The occurrence of diseases related to international travel is very frequent, affecting between 20 and 60% of travelers. However, most of the problems are self-limiting or of little importance, so they do not require medical evaluation. Globally, it is estimated that approximately 10% of returning travellers visit a doctor with a health problem [14]. Additionally, migration has contributed to the emergence of certain infectious diseases in host countries.

In the literature, there have been multiple studies on infectious pathology that can be found in both travellers [1] and migrants [15,16]. When we evaluate a patient with a probable imported disease, we have to take into account the country of origin and the symptoms that are characteristic of an imported infectious disease [17]. However, to avoid a therapeutic delay, we cannot forget to include other causes in the differential diagnosis. We did not find any published cases of patients whose final diagnosis was an autochthonous pathology.

In our study, the average age was relatively young, the most common autochthonous diagnosis was a neoplasm (31.2%), and the diagnosis was made through tests that were not included in the patient’s initial screening (i.e., CT and biopsy). In our work, the initial presumptive diagnosis was always an infection, notwithstanding that the symptoms were very diverse. It should be noted that although the mean time to diagnosis was 58.4 days, in cases where it took longer, the patients were eventually diagnosed with cancer. We highlight this group because in our series, death occurred as a result. Autochthonous infections were the second most common pathologies diagnosed; and immune or vascular diseases were less frequently diagnosed. In the group of patients who had an infection, there was a short time to diagnosis because diagnosis was reached as the result of simple tests that were usually included in the initial protocol.

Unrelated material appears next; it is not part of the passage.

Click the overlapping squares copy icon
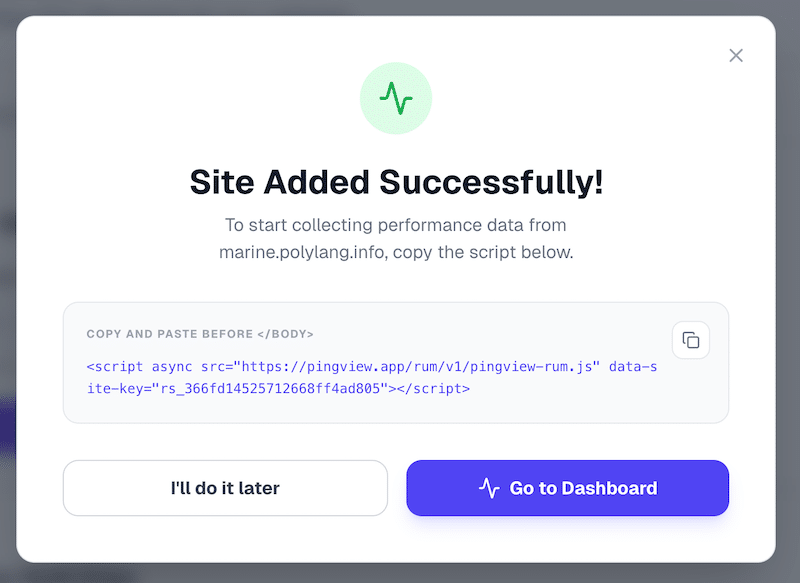Viewport: 800px width, 583px height. 691,340
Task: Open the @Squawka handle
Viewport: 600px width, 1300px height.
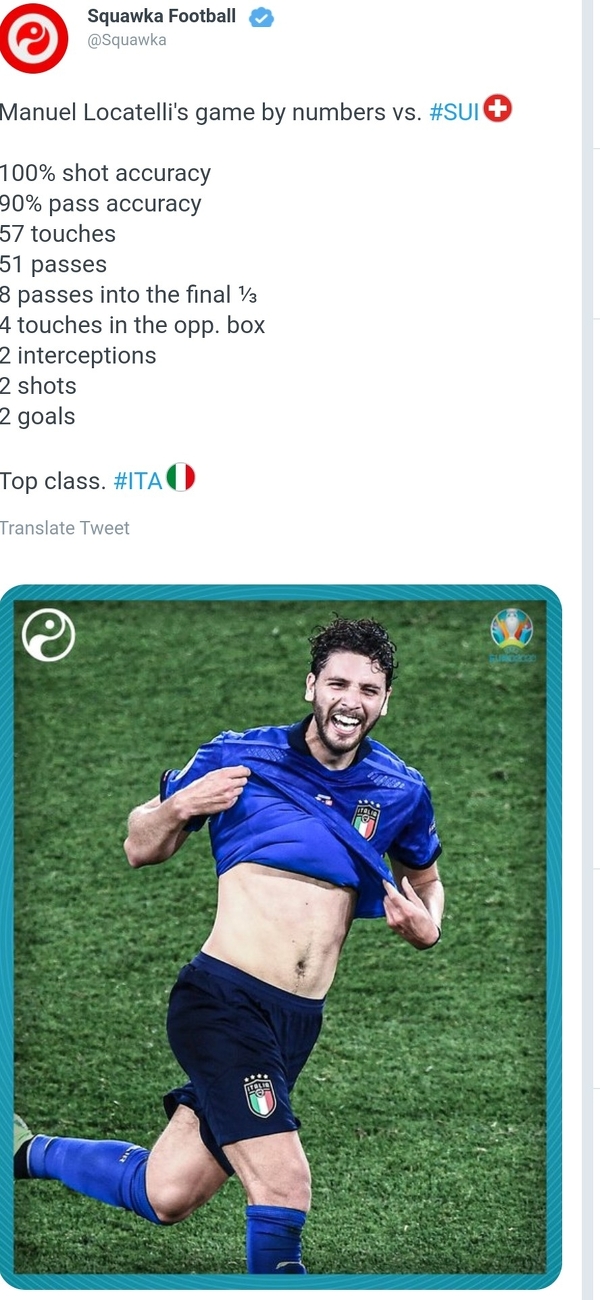Action: coord(127,41)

Therefore, we conclude that being a traveller or a migrant patient can sometimes be a confusing factor if an imported disease is suspected and may cause delays in the diagnosis and treatment of an autochthonous disease. We highlight that one-third of the patients with autochthonous diseases had cancer. The evaluation of imported diseases requires a comprehensive approach by the internist, especially if he specializes in infectious and/or tropical diseases and is, therefore, the best qualified to make an accurate diagnosis.